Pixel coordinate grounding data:
──────────

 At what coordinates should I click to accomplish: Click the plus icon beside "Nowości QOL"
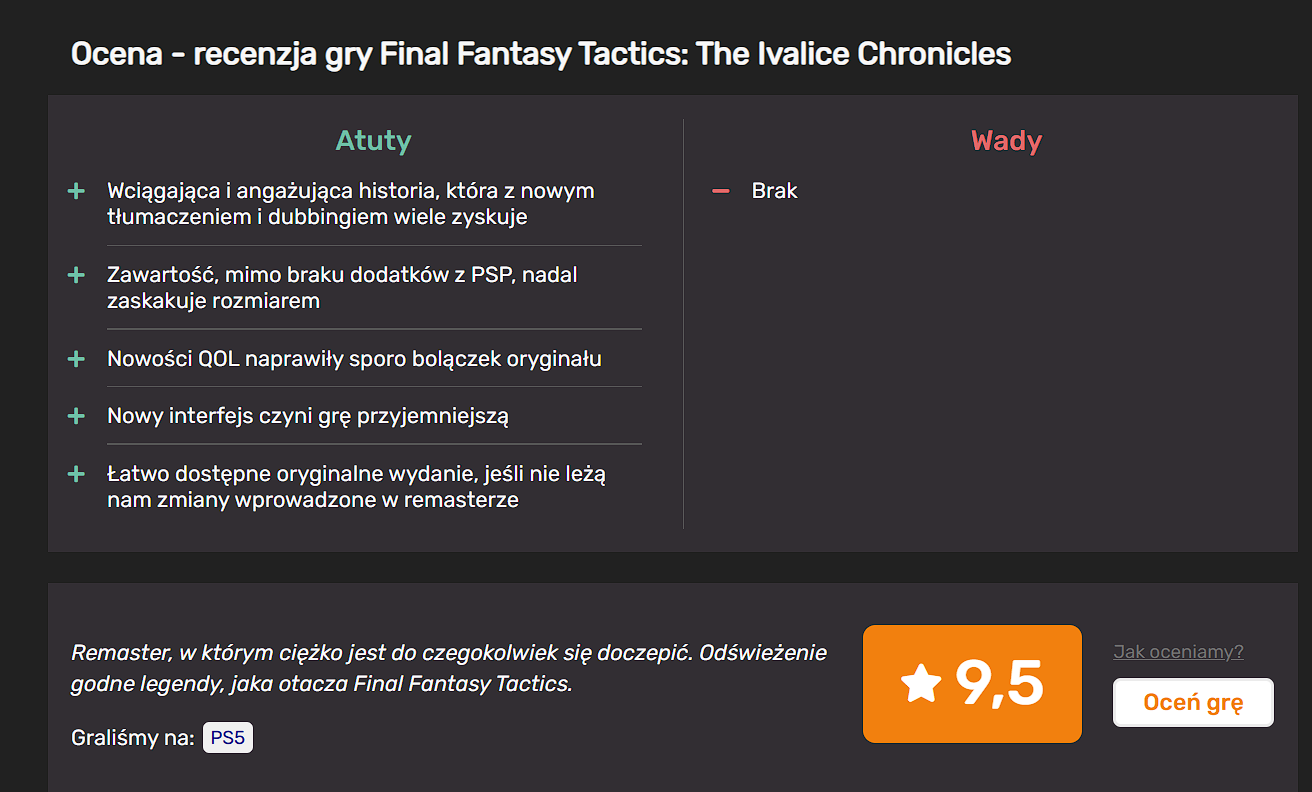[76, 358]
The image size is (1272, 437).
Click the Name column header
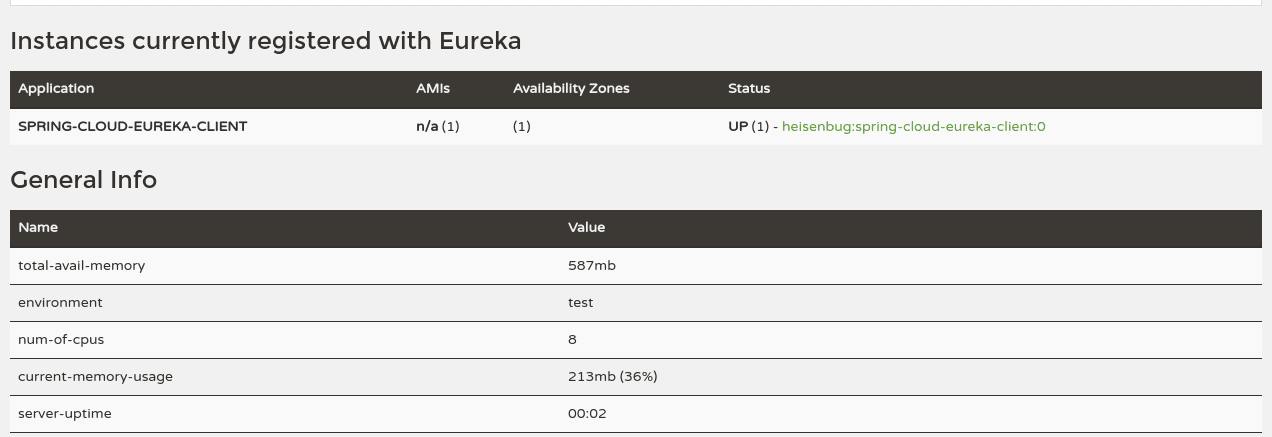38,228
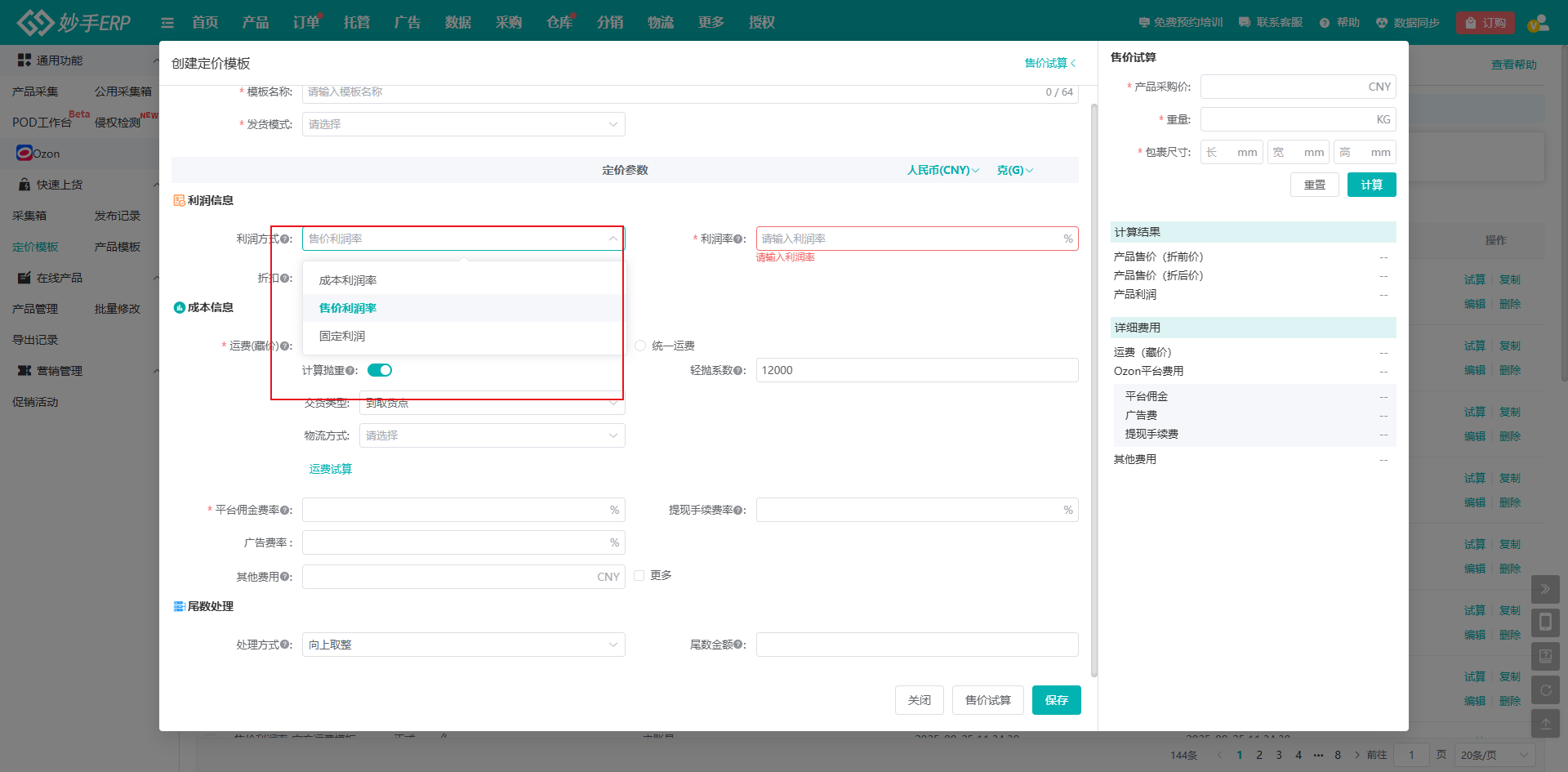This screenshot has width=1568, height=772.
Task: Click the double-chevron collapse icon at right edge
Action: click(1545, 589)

──────────

§ **What the task requires**
The response should repeat each record precisely and contain no pictures.

§ **Solved problem**
 At what coordinates should I click to accomplish: Click the plus icon beside "Nowości QOL"
[76, 358]
The image size is (1272, 437).
Click the Name column header
38,228
This screenshot has width=1568, height=772.
Task: Click the double-chevron collapse icon at right edge
Action: click(1545, 589)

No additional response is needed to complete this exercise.